**Stored records:**
***

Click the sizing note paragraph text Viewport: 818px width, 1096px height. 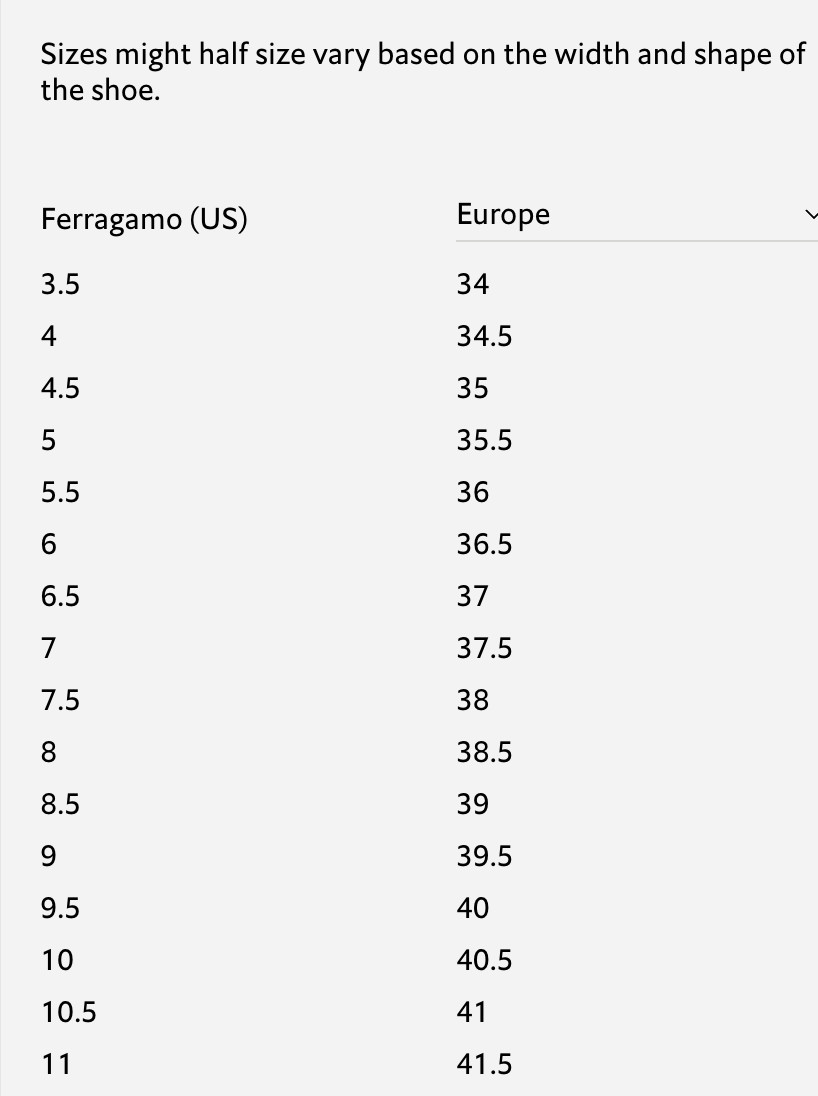423,72
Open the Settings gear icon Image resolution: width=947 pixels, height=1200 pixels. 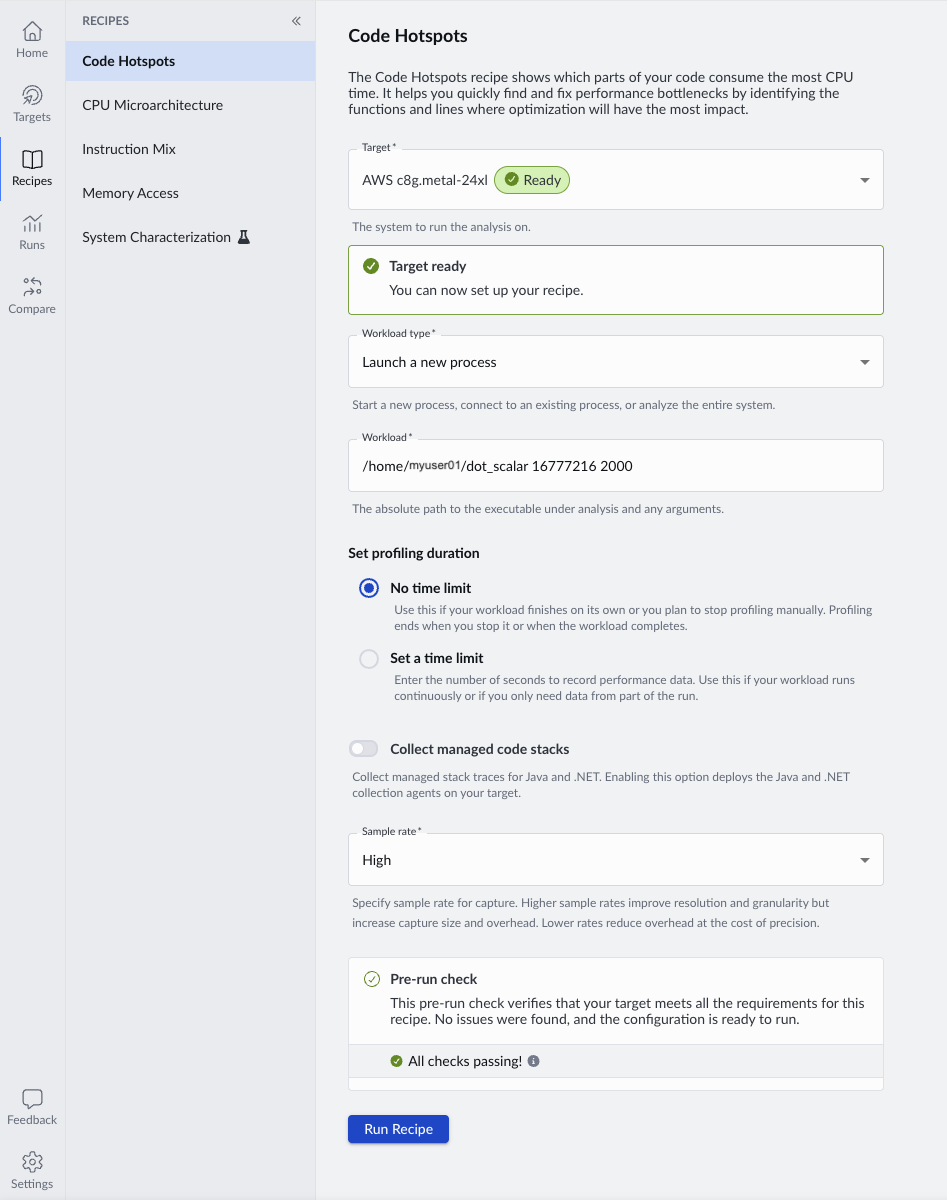coord(32,1162)
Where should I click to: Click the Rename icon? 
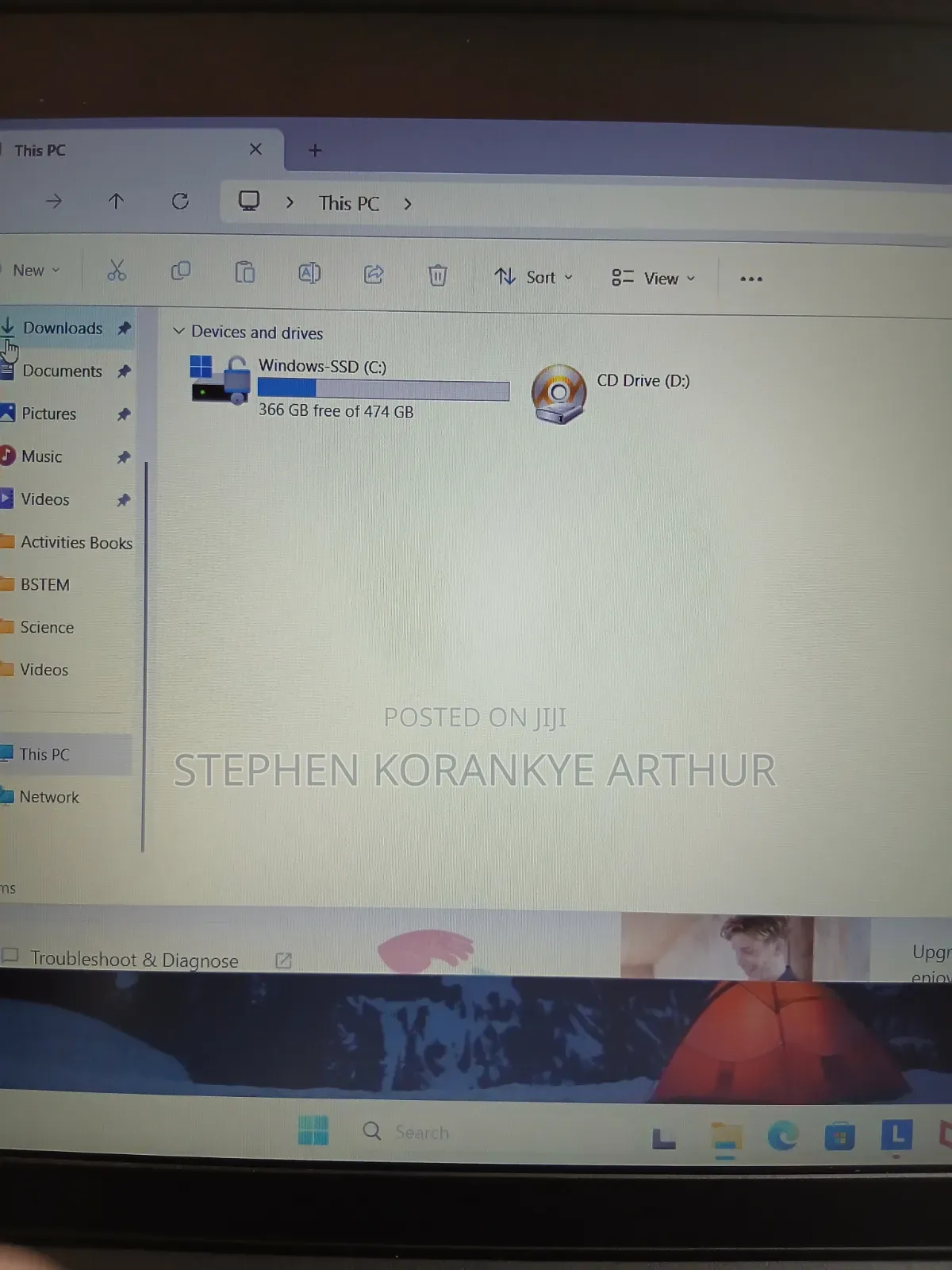point(309,273)
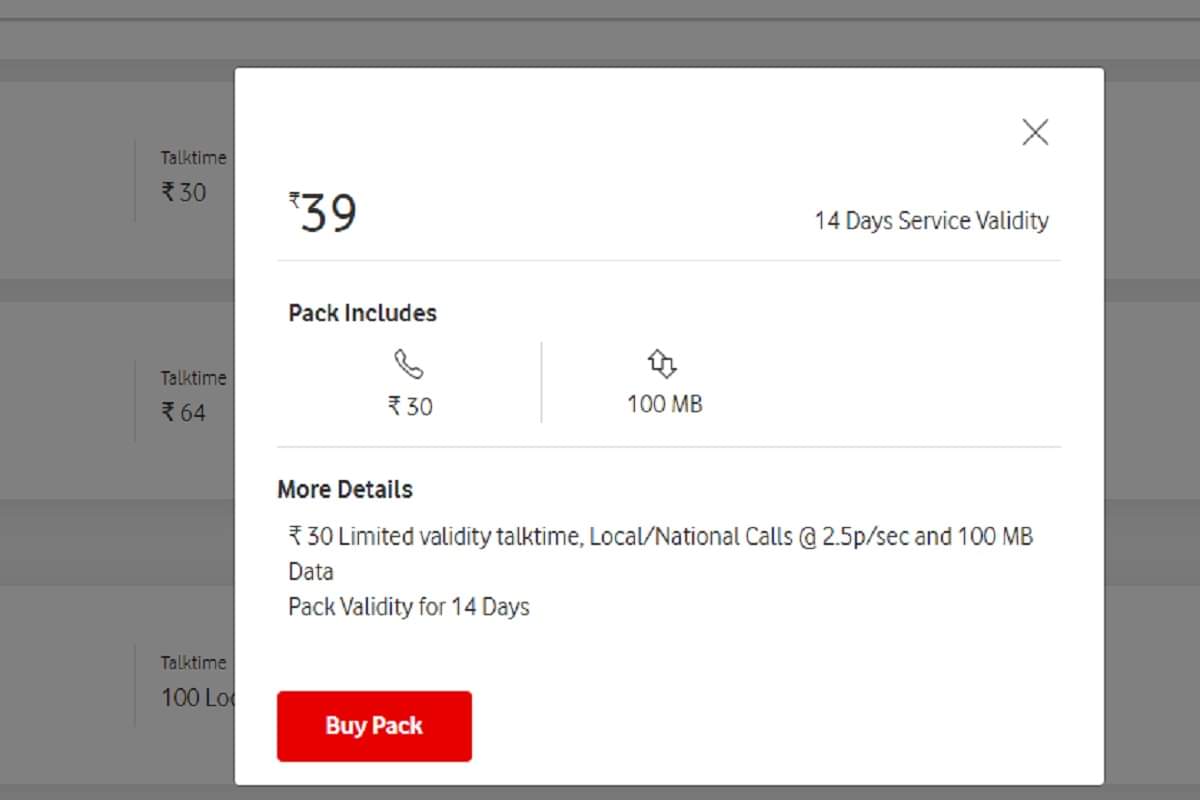The image size is (1200, 800).
Task: Click the data arrows icon above 100 MB
Action: 663,364
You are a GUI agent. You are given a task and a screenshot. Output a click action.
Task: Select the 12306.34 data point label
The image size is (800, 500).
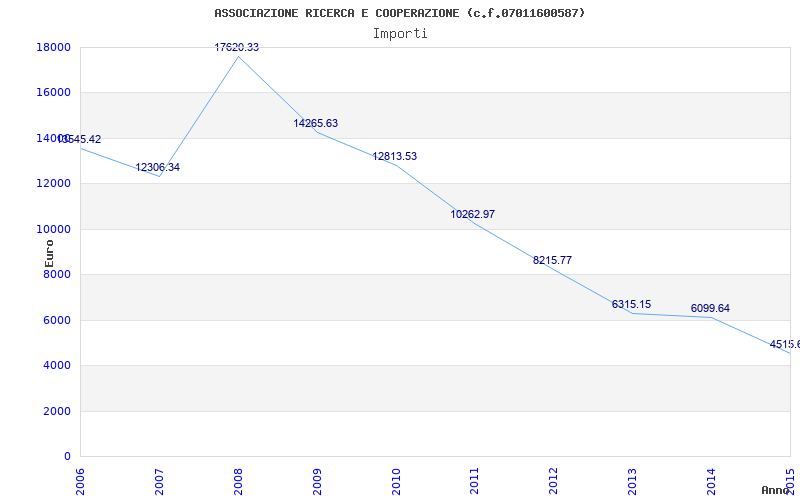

***

**What you are asked to do:**
From the line containing "Where should I" to the last line of the entries, copy every line exactly, including both ends, and leave out the pictures.

**Exercise solution:**
Where should I click to: Click the Rename icon? 
point(309,273)
The image size is (1200, 800).
Task: Click the data arrows icon above 100 MB
Action: 663,364
You are a GUI agent. You are given a task and a screenshot. Output a click action.
Task: Select the 12306.34 data point label
The image size is (800, 500).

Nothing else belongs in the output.